The US Supreme Court on Monday overturned, with no dissent, an Alabama Supreme Court ruling that denied a same-sex adoption.

Richard Wolf reported the background for USA Today:

The case was brought by "V.L.," as she is identified in court papers, against her former partner "E.L.," who gave birth to three children between 2002-04 while the couple was together. To win adoption rights for V.L., they established temporary residency in Georgia.

Now that they have split, E.L. agreed with the Alabama Supreme Court, which ruled in September that Georgia mistakenly granted V.L. joint custody. E.L.'s lawyers argued that "the Georgia court had no authority under Georgia law to award such an adoption, which is therefore void and not entitled to full faith and credit."

The Supreme Court last month blocked the Alabama court's action while considering the case, temporarily restoring V.L.'s visitation rights. And on Monday, the justices issued a six-page unsigned decision reversing the Alabama court.

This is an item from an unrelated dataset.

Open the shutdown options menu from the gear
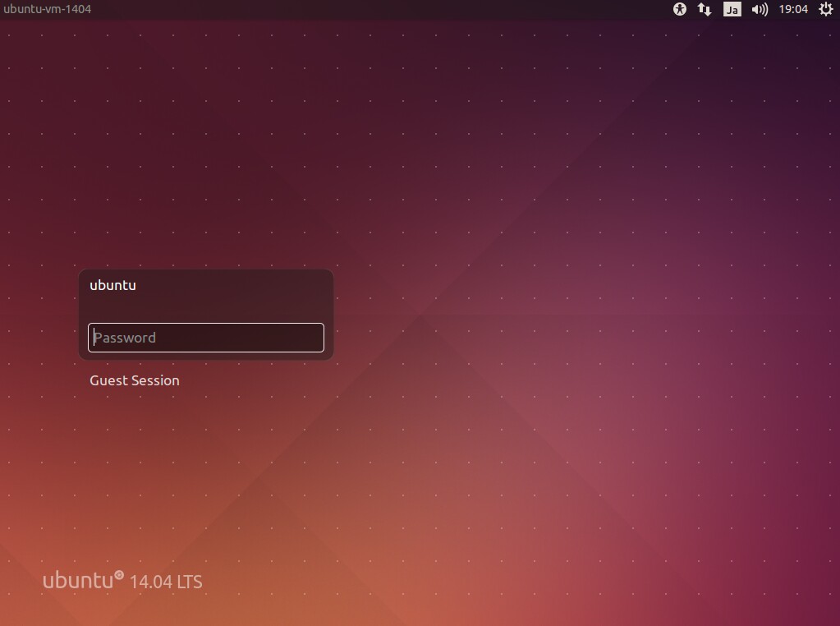The width and height of the screenshot is (840, 626). tap(825, 9)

Ultimately, the US Supreme Court argued that there was no reason for the Alabama court to refuse to acknowledge a Georgia court's ruling in favor of the adoption. "The Georgia judgment appears on its face to have been issued by a court with jurisdiction, and there is no established Georgia law to the contrary," the US Supreme Court ruled in an unsigned opinion. "It follows that the Alabama Supreme Court erred in refusing to grant that judgment full faith and credit."

Following the US Supreme Court's decision to legalize same-sex marriages nationwide in 2015, all states except Mississippi allow same-sex couples to jointly adopt children, and second-parent and stepparent laws in all states technically allow same-sex partners to adopt their partner's children, although sometimes only if the couple is married. (Mississippi's ban on same-sex joint adoption is currently under challenge.)

But there's a lack of clarity when it comes to second-parent laws in particular, which allow the adoption of a child by the second parent in a home when a couple is unmarried. So lawyers for V.L. said the case could provide some legal clarity not just for couples in Alabama and Georgia, but for couples in other states that deny or challenge unmarried couples' adoptions.

"While at least 30 states have permitted second-parent adoptions, almost all of them have done so under statutory frameworks that, like Georgia's, do not expressly embrace the concept," legal advocates for V.L. wrote in a brief. "As a result, the number of children who could be adversely affected by the Alabama Supreme Court's decision is large."

But the Supreme Court ultimately came out in V.L.'s — and possibly other unmarried adoptive parents' — favor.

"The Supreme Court's reversal of Alabama's unprecedented decision to void an adoption from another state is a victory not only for our client but for thousands of adopted families," National Center for Lesbian Rights family law director Cathy Sakimura, who is representing V.L., said in a statement. "No adoptive parent or child should have to face the uncertainty and loss of being separated years after their adoption just because another state's court disagrees with the law that was applied in their adoption."